Even “Grey’s Anatomy,” a show about surgeons, wouldn’t let their actors say the word. Ellen Pompeo recently spoke about her experience. She stated that the show’s creator, Shonda Rhimes, made up a word because, “You can say penis 97 times (in an episode) but you can’t say vagina.” That word was “vajajay”—which was then used by Oprah Winfrey and can now be found on Urban Dictionary.
In the 1990s, “The Vagina Monologues” by Eve Ensler was a groundbreaking play that frankly and openly talked about the vagina. Over 20 years later, it is still being performed worldwide and has raised $85 million to fund women’s projects.

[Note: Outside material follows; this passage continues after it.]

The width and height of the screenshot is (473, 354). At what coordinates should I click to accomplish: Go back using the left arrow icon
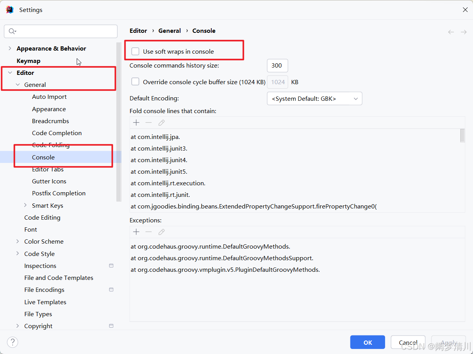pyautogui.click(x=451, y=32)
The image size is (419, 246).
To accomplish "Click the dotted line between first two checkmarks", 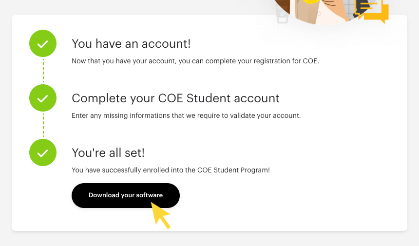I will click(x=43, y=71).
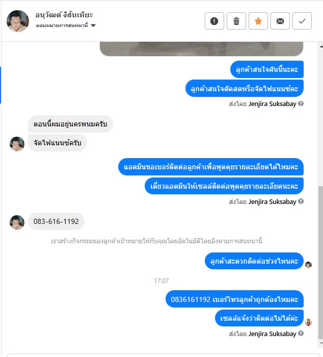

Yet, there are very few examples of the word “vagina” in popular culture. Many use slang terms such as pussy. During my appointments as an obstetrician/gynecologist, I have heard women use couchie, hotbox, punani and beaver. These slang terms diminish the importance of the actual word.
A local Chicago morning radio show host was recently discussing awkward terms they use to describe body parts. One of the young women explained that she doesn’t really use a term, she simply says “down there”—even at her health care appointments.
Many people report they learn very little about the human body while growing up. School curricula shy away from teaching too much about male and female genitalia for fear of sexualizing young minds. In 2013, a teacher in Idaho was reprimanded by the school board for using the word “vagina” during his sex education lesson to a group of high school sophomores.
This is an international problem as well. A group of teachers in the UK told a consultant they were comfortable using the word “penis” but not “vagina” in their sex education lessons.
Perhaps some would say this hesitation to use the word is modesty—several of the men I know told me they’re not allowed to say “penis” either. Others might say it is a cultural practice in modesty. This has broader implications —this modesty about saying the word can also apply to medical examinations. Some cultures have shown to avoid preventive healthcare exams, due to modesty.
This leads to misconceptions about what is “normal” and “healthy,” especially when it comes to the vagina. Because of this shame, and the lack of people talking about it, many women do not understand their own vaginas—its function, normal state, natural discharge and odor.
Commercial products prey on this lack of knowledge. A quick internet search for vaginal cleansing products returns 19 pages of links to product reviews and websites.Vaginal douches and washes specifically for the vagina are marketed for a fresh scent. The vagina is full of healthy bacteria and yeast—referred to as vaginal flora. This flora produces an odor. It is not supposed to be “fresh” or sweet.
I had a patient in my office once who could not understand why her vagina was so tender. After some discussion, she told me that she regularly put pineapple chunks in her vagina overnight to make it sweet. I had to explain to her that the acidic fruit was burning her vagina. It is not supposed to be foul or fishy either.
“Vagina” should be normalized. It is an important part of the woman’s body. There is no shame around this term, or the body that surrounds it.
Knowledge is power. If more women were comfortable talking about this, if more people were comfortable saying this word, then everyone would know more about this part of the body. Everyone would be more powerful.